Las constantes guerras internas habían devastado la civilización de Fyrkan por décadas. Las tierras ya no servían para cosechar y todo el metal había sido fundido para fabricar armamento. Al principio, los habitantes de las Tierras Altas dominaron a aquellos de piel turquesa que vivían en las costas del Valle Bajo. Pero luego de varias lunas, los habitantes del reino invadido lograron imponerse sobre sus enemigos alados. Para ese entonces, la población de ambos reinos había sido diezmada y, aún así, la comida era escasa.

Cuando el quinceavo invierno de la guerra llegó, se acordó una tregua temporal. Ninguno de los bandos se encontraba en condiciones continuar la lucha.

Incontables ruegos y alabanzas  se alzaron, desesperados, en busca de consuelo. Ricos, pobres, niños y ancianos; todos se arrodillaron ante sus creencias y pidieron que llegara el final de su sufrimiento. Deseaban paz. Esa preciada estabilidad que había desaparecido en un instante remoto.

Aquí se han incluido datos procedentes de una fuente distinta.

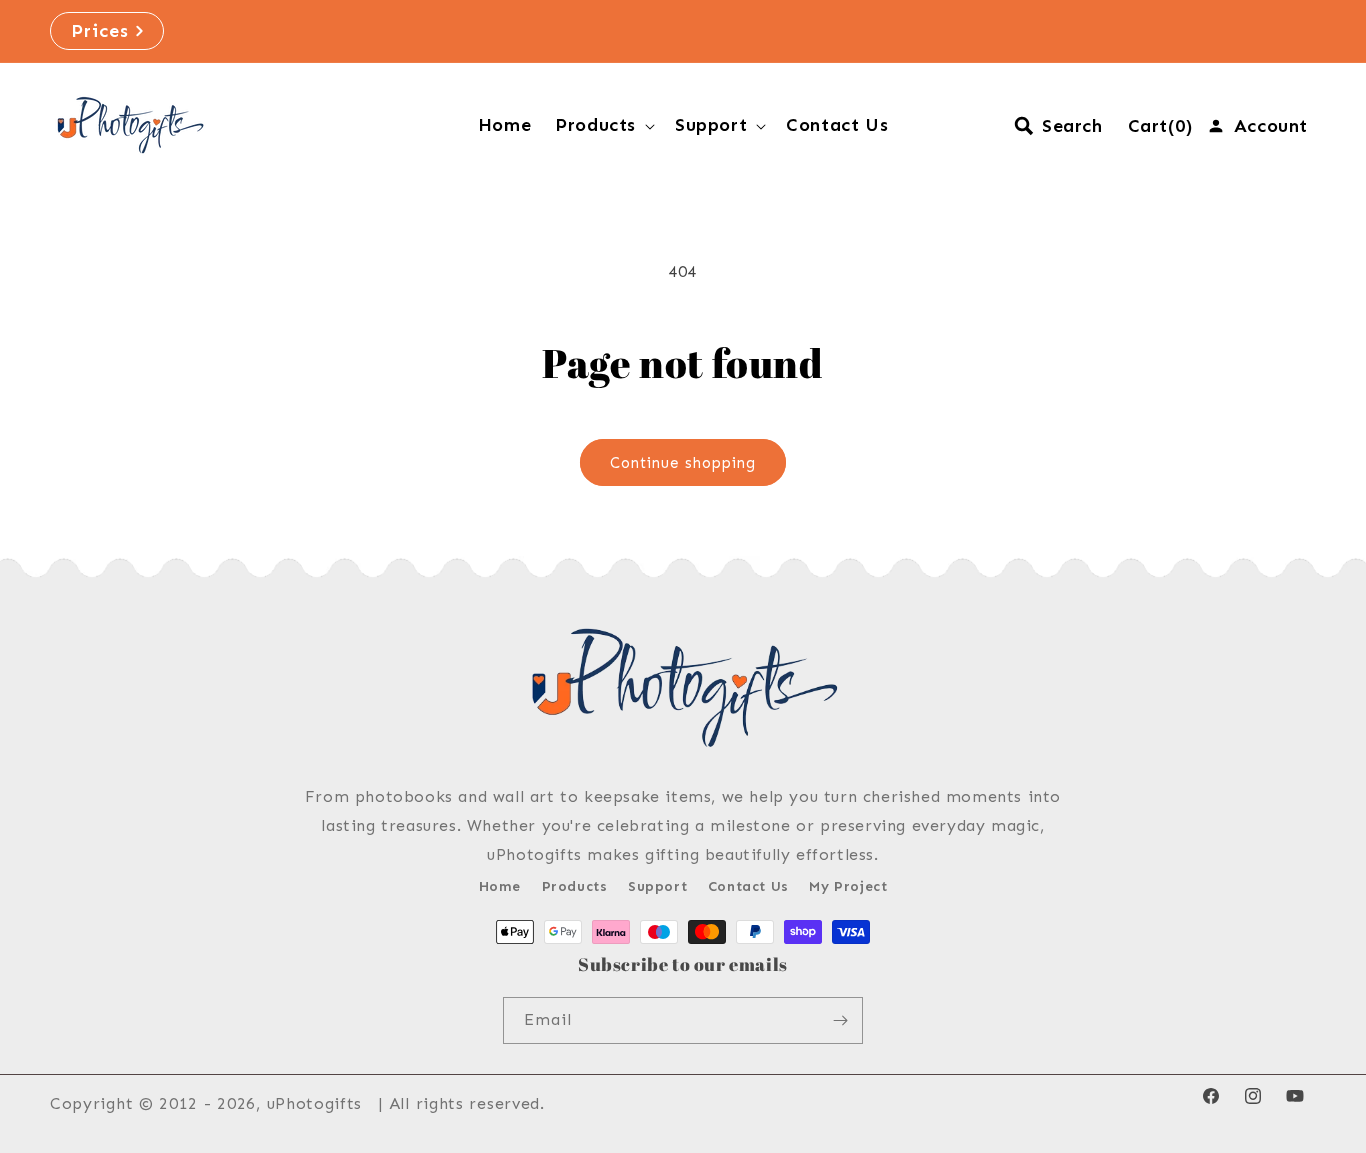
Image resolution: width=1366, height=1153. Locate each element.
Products (575, 886)
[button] (603, 125)
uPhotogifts (315, 1103)
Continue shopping (683, 463)
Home (500, 886)
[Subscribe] (840, 1020)
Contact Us (748, 886)
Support (657, 886)
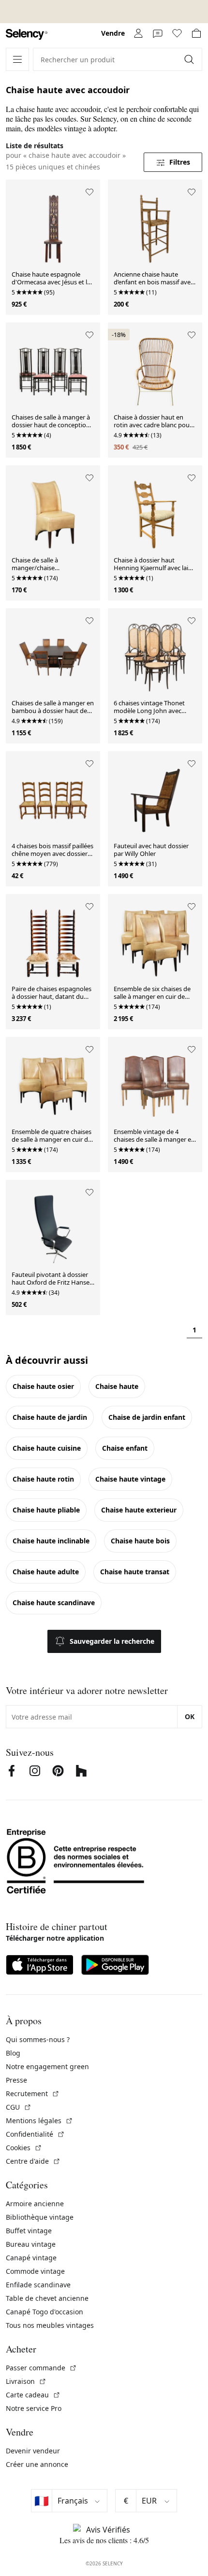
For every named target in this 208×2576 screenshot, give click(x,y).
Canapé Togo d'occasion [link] (44, 2311)
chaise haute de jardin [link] (50, 1417)
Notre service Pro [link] (33, 2408)
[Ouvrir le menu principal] (17, 59)
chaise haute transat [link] (134, 1571)
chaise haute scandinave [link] (54, 1602)
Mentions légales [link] (39, 2120)
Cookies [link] (24, 2147)
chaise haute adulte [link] (46, 1571)
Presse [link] (16, 2080)
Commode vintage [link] (35, 2271)
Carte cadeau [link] (33, 2394)
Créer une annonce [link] (37, 2464)
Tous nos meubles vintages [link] (50, 2325)
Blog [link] (13, 2053)
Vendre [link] (113, 33)
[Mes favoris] (177, 33)
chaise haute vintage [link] (130, 1479)
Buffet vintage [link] (29, 2230)
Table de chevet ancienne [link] (47, 2298)
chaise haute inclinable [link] (51, 1540)
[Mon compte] (138, 33)
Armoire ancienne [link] (35, 2203)
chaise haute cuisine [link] (47, 1448)
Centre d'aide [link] (33, 2161)
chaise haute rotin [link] (43, 1479)
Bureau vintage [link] (31, 2244)
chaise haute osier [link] (43, 1386)
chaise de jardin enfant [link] (146, 1417)
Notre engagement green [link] (47, 2066)
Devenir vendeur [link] (33, 2450)
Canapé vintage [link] (31, 2257)
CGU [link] (18, 2107)
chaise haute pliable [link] (46, 1509)
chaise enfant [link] (125, 1448)
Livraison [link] (26, 2381)
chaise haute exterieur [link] (139, 1509)
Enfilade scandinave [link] (38, 2284)
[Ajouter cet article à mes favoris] (89, 192)
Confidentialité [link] (35, 2134)
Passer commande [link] (41, 2367)
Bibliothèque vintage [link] (40, 2217)
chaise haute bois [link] (140, 1540)
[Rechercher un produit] (190, 59)
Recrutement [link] (32, 2093)
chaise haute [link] (116, 1386)
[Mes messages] (157, 33)
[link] (26, 34)
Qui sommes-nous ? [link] (38, 2039)
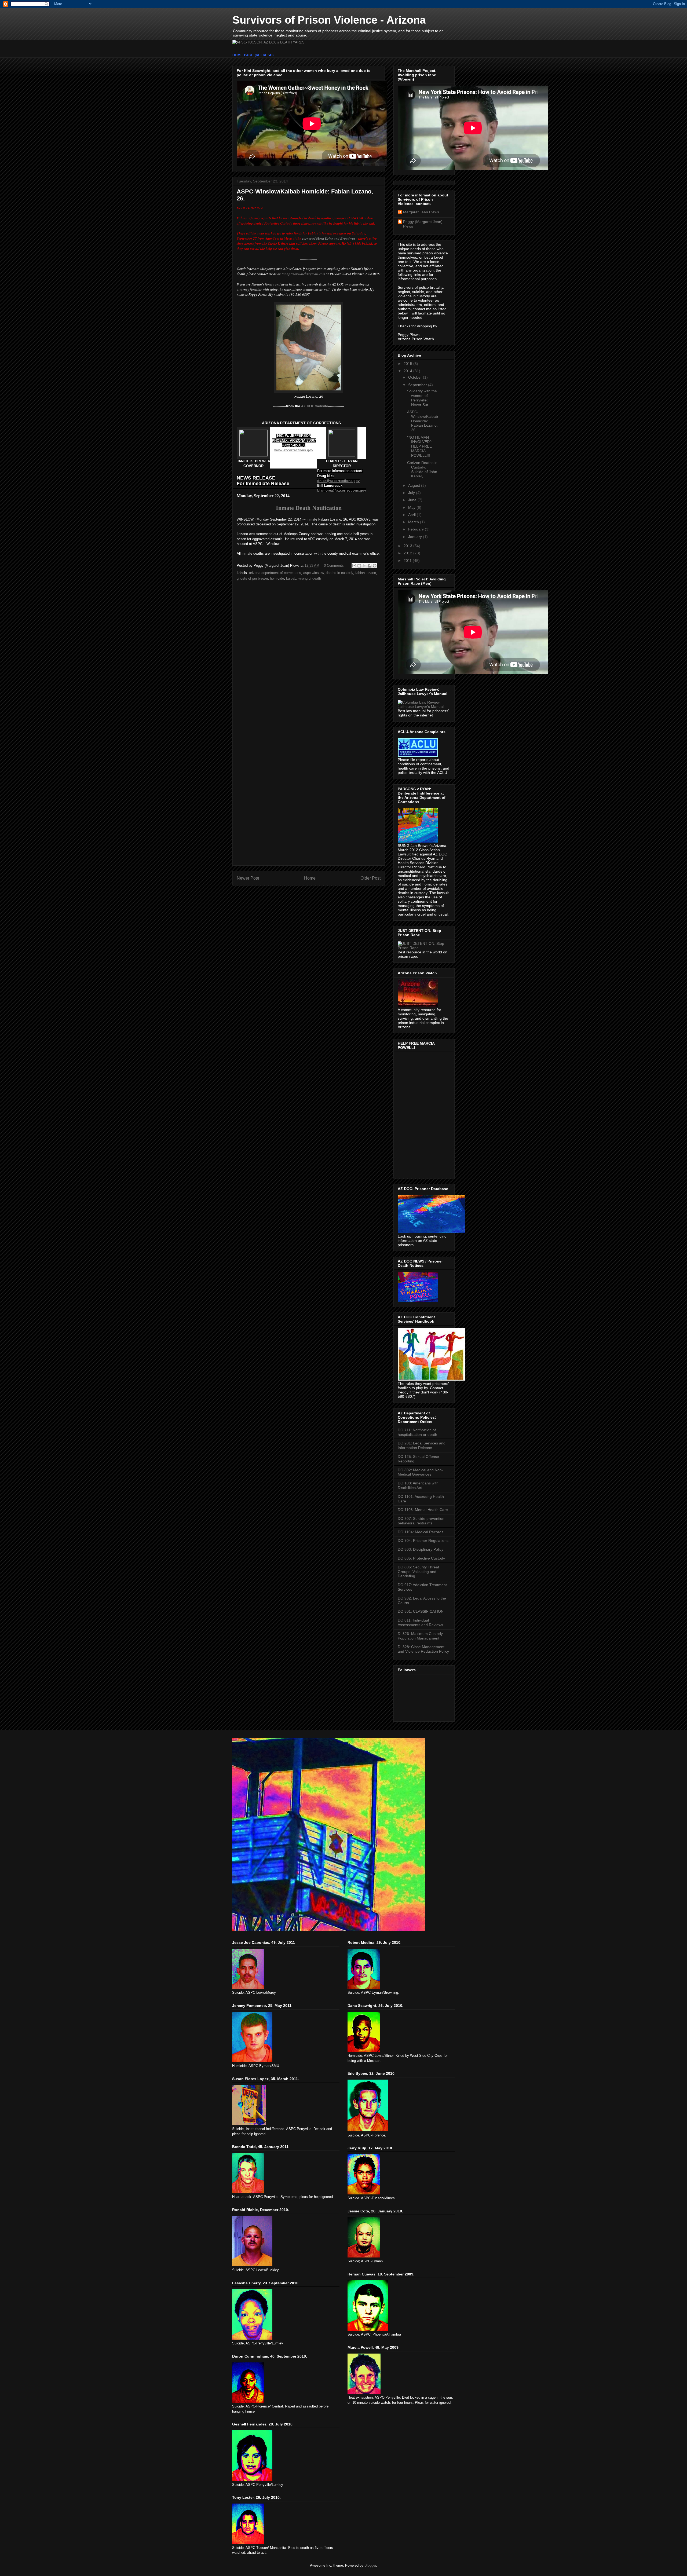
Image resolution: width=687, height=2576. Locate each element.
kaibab (291, 578)
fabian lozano (365, 573)
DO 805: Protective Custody (421, 1558)
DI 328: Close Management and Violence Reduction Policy (423, 1649)
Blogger (370, 2565)
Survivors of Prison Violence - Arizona (329, 20)
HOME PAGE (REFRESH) (252, 55)
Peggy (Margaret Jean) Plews (423, 223)
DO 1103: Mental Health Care (423, 1509)
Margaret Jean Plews (421, 212)
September (418, 385)
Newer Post (248, 878)
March (414, 522)
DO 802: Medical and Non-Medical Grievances (420, 1472)
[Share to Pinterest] (374, 565)
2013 (408, 546)
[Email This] (354, 565)
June (413, 500)
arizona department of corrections (275, 573)
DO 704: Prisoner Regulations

Y fueron escuchados por el dios de los orígenes, Yhrtar; por aquel intangible ser de figura desconocida sobre el cual predicaban los monjes de alas carmesí en la cima del risco Arkimedo, tierra neutral. Antiguos libros hablaban sobre la existencia de tan maravilloso ser, una criatura más antigua que el universo mismo, capaz de crear y destruir con tan solo desearlo.

A él le imploraron, desde la hipocresía de una falsa y reciente creencia; resignados a su última opción, lo imposible. Por primera vez en cientos de lunas, el templo estaba lleno, colmado de supuestos nuevos creyentes con pedidos egoístas de salvación propia.

Yhrtar se encontraba en una realidad lejana, despertando de una pesadilla milenaria sobre apocalípticos finales que tendrían lugar en el futuro distante. Tan distante que quizá nadie —excepto él mismo— presenciaría.

Somnoliento, escuchó los ruegos y clavó su mirada en aquel mundo. Observó la humillante decadencia y sonrió a la nada que lo rodeaba. Profirió un grito estruendoso que sacudió a los astros cercanos y emprendió la marcha, veloz, apagando el firmamento a su paso.

En Fyrkan, poco a poco las estrellas desaparecieron y las noches se tornaron más oscuras. La desesperación se convirtió en caos.

Y en pocos días, Yhrtar ciñó su descomunal sombra sobre el mundo, sumiéndolo todo en la oscuridad. Aún se encontraba lejos, pero el día ya se había convertido en noche y la noche en la nada. En una semana, el suelo del mundo se convirtió en un gigantesco rubí, en una mezcla de hielo con sangre.

Paz. No se oían más ruegos, ya nada quedaba. Desapareció el hambre y la miseria. Desaparecieron también los conflictos y las guerras. Los seres alados que habitaban el mundo cayeron como moscas sobre el terreno y aquellos que solían caminar sobre la tierra se convirtieron en alfombra.

E Yrthar llegó. Un Dios tan grande como una galaxia, amorfo; con brillantes hendiduras por ojos, del tamaño de un planeta, y su boca desdentada capaz de contener constelaciones enteras antes de tragarlas.

Llegó y observó aquel mundo devastado. Ya no oía ni ruegos ni alabanzas; y se sintió desconforme con la falta de cortesía para su recibimiento. Enfadado y sin poder comprender lo ocurrido, castigó a Fyrkan. Se lo tragó de un bocado y escogió aquel sitio para sumergirse en su siguiente sueño.